Should Floridians Worry About ‘Murder Hornets’?
As if this year hasn’t thrown enough dangers or concerns our way, this month offers the Asian giant hornets, nicknamed “murder hornets”. Fortunately for Florida, despite their notorious moniker and reputation for hunting honey bees, they have yet to be found in our state.
These hornets are a type of wasp that are typically 1.5 to 2 inches in length. The stingers, about 10 millimeters in length, are able to pierce through even a beekeeper’s suit. The Asian giant hornets are native to Japan and were found in the United States last fall in Washington state.
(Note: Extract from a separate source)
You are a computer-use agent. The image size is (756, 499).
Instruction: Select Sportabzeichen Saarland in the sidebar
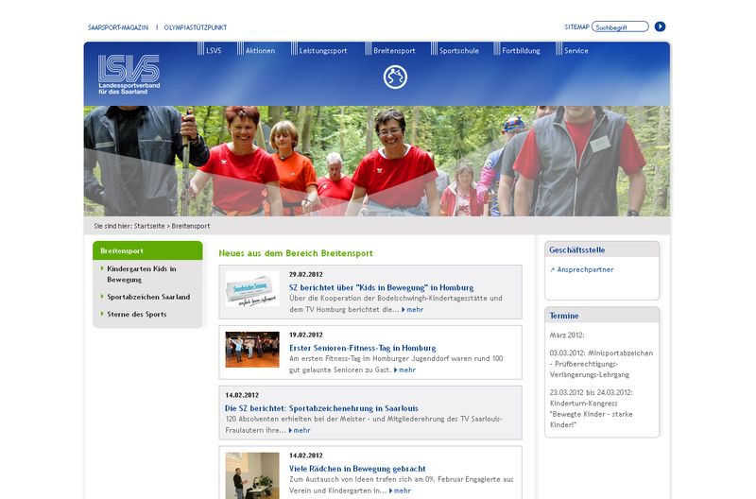click(x=148, y=297)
The giant hornets eat honey bees for protein, according to the University of Florida. “There is slim chance the murder hornets will find their way to Florida as they have only been found in Washington state last year in the United States,” said Amy Vu, extension coordinator at UF’s Honey Bee Research and Extension Laboratory in Gainesville.
While the hornets can pose a threat to honey bees at the individual or hive level, the two species currently co-exist in Asia and it’s unlikely that they pose any threat to the overall honeybee population.
“Florida beekeepers don’t need to be worried at all,” Vu said.
In order to avoid any damage to the Florida honey bees, the Florida Department of Agriculture and Consumer Services is proactively keeping an eye out for the Asian giant hornets during inspections.
Early detection is key to preventing invasive, nonnative pests. If you suspect that you’ve seen the Asian giant hornet in Florida, you’re asked to contact the Florida Department of Agriculture with a location, photos, or a description of what you’ve seen.